- _REQUIRED WORK_
Arrange the items as a Markdown table with two columns, "Row" for a running number and "Line" for the text of each line, skipping blank lines. Begin at the first item and stop after the line that contains "network (545, 2199)".

- _Items for locating words and elements_
►

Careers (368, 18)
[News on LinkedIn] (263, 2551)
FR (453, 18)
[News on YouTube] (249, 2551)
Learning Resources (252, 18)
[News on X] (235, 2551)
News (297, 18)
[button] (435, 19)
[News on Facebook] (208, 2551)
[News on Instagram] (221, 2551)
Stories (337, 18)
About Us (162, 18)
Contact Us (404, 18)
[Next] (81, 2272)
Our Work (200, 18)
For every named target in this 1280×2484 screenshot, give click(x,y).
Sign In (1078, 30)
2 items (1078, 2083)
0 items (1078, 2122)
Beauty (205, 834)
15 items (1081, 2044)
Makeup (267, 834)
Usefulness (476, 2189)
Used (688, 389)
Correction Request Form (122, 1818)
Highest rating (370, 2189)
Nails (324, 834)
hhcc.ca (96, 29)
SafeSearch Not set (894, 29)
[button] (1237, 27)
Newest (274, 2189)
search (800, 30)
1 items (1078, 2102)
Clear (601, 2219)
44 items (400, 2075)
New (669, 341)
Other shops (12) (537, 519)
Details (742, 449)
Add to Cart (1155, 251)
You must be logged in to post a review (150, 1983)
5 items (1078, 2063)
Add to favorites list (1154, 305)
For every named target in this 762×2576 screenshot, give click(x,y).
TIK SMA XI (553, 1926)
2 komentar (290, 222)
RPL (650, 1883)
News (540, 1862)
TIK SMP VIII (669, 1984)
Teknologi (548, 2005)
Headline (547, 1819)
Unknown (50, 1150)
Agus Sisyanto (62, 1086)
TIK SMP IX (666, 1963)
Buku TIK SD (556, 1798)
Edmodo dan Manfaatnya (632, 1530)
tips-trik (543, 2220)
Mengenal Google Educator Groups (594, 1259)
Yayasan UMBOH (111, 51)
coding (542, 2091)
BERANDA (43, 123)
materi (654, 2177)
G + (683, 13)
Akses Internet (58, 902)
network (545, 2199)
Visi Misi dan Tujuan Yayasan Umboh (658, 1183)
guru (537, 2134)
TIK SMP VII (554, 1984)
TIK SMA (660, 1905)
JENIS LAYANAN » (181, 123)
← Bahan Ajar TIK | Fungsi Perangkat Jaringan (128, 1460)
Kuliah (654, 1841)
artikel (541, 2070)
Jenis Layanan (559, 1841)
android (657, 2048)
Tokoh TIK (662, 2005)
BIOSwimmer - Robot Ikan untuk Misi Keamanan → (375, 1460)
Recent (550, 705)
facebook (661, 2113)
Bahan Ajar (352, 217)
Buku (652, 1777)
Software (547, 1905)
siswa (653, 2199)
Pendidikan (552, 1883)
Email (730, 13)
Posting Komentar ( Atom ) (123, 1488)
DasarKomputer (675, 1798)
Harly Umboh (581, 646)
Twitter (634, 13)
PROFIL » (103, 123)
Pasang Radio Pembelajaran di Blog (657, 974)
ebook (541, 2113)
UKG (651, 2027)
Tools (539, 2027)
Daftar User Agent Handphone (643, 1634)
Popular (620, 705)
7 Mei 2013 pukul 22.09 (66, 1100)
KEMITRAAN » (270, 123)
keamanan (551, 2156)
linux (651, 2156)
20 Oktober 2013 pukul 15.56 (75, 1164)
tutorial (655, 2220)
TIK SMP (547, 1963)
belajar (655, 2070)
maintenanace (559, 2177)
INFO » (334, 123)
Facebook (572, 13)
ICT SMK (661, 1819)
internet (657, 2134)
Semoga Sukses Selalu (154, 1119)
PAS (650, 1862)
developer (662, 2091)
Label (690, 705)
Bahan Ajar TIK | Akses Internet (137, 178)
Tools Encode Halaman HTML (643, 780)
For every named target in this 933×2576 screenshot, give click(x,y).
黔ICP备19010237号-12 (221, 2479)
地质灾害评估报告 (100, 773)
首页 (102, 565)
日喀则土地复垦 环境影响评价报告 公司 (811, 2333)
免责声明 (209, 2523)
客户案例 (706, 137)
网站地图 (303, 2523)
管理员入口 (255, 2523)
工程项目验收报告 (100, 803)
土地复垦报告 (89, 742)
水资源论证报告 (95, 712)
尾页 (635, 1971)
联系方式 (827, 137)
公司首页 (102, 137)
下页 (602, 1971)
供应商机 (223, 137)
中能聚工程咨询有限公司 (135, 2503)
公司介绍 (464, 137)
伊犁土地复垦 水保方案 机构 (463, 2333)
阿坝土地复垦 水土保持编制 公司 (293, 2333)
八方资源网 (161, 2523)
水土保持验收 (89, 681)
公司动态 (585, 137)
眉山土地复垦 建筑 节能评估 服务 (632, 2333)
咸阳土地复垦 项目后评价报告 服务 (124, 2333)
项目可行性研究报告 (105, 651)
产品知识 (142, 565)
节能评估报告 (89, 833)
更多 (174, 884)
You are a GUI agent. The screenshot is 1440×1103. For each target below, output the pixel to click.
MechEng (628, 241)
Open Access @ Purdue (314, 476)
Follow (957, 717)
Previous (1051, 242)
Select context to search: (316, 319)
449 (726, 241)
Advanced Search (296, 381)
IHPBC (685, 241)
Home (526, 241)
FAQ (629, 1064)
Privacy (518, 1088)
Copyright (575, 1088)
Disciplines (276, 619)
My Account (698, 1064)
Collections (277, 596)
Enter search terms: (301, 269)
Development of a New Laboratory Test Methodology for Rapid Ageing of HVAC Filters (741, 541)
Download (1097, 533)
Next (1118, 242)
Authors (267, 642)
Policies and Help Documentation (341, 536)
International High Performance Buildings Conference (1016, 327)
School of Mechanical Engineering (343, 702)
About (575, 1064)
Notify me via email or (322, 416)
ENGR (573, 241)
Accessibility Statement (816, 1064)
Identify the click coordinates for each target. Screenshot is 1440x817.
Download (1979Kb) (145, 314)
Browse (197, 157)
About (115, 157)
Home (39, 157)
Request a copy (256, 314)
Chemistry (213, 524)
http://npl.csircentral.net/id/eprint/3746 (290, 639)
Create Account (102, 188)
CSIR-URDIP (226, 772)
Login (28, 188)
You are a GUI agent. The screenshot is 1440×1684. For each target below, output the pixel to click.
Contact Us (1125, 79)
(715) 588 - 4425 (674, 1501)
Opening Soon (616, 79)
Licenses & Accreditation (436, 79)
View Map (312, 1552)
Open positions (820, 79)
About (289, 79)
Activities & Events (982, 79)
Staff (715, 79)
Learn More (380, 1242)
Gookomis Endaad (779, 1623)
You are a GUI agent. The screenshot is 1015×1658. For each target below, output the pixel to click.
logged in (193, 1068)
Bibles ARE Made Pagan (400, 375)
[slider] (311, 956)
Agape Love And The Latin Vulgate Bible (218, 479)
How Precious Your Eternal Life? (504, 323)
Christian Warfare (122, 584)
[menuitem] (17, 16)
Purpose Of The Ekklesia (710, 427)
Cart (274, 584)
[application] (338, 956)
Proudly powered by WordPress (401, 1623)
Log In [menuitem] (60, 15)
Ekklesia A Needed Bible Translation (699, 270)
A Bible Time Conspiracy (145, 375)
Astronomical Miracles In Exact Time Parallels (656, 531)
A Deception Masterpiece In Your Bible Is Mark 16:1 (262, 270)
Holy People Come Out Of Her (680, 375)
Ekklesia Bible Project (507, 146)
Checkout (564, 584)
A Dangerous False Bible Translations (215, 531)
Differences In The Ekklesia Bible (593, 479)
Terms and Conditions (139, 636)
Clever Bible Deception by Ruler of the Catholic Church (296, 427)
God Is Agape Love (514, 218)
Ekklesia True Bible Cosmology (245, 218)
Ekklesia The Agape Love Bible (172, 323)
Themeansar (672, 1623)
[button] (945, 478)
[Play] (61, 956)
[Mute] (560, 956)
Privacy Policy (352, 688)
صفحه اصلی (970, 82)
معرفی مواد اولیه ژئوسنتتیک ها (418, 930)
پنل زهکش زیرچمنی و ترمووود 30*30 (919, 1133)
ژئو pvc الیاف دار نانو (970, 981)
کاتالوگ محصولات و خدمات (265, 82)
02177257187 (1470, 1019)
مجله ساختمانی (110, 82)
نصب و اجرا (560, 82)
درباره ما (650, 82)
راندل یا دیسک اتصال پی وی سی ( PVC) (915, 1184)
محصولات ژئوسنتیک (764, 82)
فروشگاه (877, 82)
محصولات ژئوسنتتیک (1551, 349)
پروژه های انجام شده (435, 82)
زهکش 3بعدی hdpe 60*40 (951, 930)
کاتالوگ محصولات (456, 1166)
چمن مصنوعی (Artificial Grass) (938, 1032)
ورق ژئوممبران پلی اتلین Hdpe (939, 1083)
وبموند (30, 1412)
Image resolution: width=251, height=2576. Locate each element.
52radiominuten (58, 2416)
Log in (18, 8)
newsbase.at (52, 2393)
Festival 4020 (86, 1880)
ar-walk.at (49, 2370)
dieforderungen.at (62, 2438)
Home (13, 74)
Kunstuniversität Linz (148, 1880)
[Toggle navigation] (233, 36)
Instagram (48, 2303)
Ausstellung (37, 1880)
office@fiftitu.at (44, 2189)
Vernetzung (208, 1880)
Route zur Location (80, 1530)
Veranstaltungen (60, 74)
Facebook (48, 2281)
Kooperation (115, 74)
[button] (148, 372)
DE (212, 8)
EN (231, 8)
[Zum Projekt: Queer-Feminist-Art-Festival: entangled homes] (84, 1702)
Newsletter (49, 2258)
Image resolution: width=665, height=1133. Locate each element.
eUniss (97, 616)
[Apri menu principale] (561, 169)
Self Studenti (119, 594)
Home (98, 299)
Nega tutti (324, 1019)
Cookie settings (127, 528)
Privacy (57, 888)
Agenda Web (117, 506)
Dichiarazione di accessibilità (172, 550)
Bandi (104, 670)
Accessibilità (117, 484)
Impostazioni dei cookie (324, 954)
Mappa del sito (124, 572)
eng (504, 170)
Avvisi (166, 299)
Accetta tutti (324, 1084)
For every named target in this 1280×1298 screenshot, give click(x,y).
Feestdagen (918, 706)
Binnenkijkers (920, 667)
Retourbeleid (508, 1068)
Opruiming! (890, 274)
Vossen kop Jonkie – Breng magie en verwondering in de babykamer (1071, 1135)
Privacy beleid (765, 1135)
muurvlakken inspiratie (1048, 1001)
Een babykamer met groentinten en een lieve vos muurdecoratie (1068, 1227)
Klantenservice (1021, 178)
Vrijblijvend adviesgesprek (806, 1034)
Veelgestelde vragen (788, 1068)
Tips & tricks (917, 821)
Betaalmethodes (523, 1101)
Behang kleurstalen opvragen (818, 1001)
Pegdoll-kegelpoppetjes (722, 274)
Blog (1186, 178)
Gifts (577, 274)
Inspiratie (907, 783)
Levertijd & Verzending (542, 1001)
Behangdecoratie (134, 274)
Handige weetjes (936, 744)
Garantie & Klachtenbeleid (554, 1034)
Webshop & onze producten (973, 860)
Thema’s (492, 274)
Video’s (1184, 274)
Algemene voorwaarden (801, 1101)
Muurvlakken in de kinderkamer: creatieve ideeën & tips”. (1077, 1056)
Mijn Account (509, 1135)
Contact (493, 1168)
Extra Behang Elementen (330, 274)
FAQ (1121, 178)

◄

- _WRITTEN ANSWER_
| Row | Line |
|---|---|
| 1 | Careers (368, 18) |
| 2 | [News on LinkedIn] (263, 2551) |
| 3 | FR (453, 18) |
| 4 | [News on YouTube] (249, 2551) |
| 5 | Learning Resources (252, 18) |
| 6 | [News on X] (235, 2551) |
| 7 | News (297, 18) |
| 8 | [button] (435, 19) |
| 9 | [News on Facebook] (208, 2551) |
| 10 | [News on Instagram] (221, 2551) |
| 11 | Stories (337, 18) |
| 12 | About Us (162, 18) |
| 13 | Contact Us (404, 18) |
| 14 | [Next] (81, 2272) |
| 15 | Our Work (200, 18) |
| 16 | For every named target in this 1280×2484 screenshot, give click(x,y). |
| 17 | Sign In (1078, 30) |
| 18 | 2 items (1078, 2083) |
| 19 | 0 items (1078, 2122) |
| 20 | Beauty (205, 834) |
| 21 | 15 items (1081, 2044) |
| 22 | Makeup (267, 834) |
| 23 | Usefulness (476, 2189) |
| 24 | Used (688, 389) |
| 25 | Correction Request Form (122, 1818) |
| 26 | Highest rating (370, 2189) |
| 27 | Nails (324, 834) |
| 28 | hhcc.ca (96, 29) |
| 29 | SafeSearch Not set (894, 29) |
| 30 | [button] (1237, 27) |
| 31 | Newest (274, 2189) |
| 32 | search (800, 30) |
| 33 | 1 items (1078, 2102) |
| 34 | Clear (601, 2219) |
| 35 | 44 items (400, 2075) |
| 36 | New (669, 341) |
| 37 | Other shops (12) (537, 519) |
| 38 | Details (742, 449) |
| 39 | Add to Cart (1155, 251) |
| 40 | You must be logged in to post a review (150, 1983) |
| 41 | 5 items (1078, 2063) |
| 42 | Add to favorites list (1154, 305) |
| 43 | For every named target in this 762×2576 screenshot, give click(x,y). |
| 44 | TIK SMA XI (553, 1926) |
| 45 | 2 komentar (290, 222) |
| 46 | RPL (650, 1883) |
| 47 | News (540, 1862) |
| 48 | TIK SMP VIII (669, 1984) |
| 49 | Teknologi (548, 2005) |
| 50 | Headline (547, 1819) |
| 51 | Unknown (50, 1150) |
| 52 | Agus Sisyanto (62, 1086) |
| 53 | TIK SMP IX (666, 1963) |
| 54 | Buku TIK SD (556, 1798) |
| 55 | Edmodo dan Manfaatnya (632, 1530) |
| 56 | tips-trik (543, 2220) |
| 57 | Mengenal Google Educator Groups (594, 1259) |
| 58 | Yayasan UMBOH (111, 51) |
| 59 | coding (542, 2091) |
| 60 | BERANDA (43, 123) |
| 61 | materi (654, 2177) |
| 62 | G + (683, 13) |
| 63 | Akses Internet (58, 902) |
| 64 | network (545, 2199) |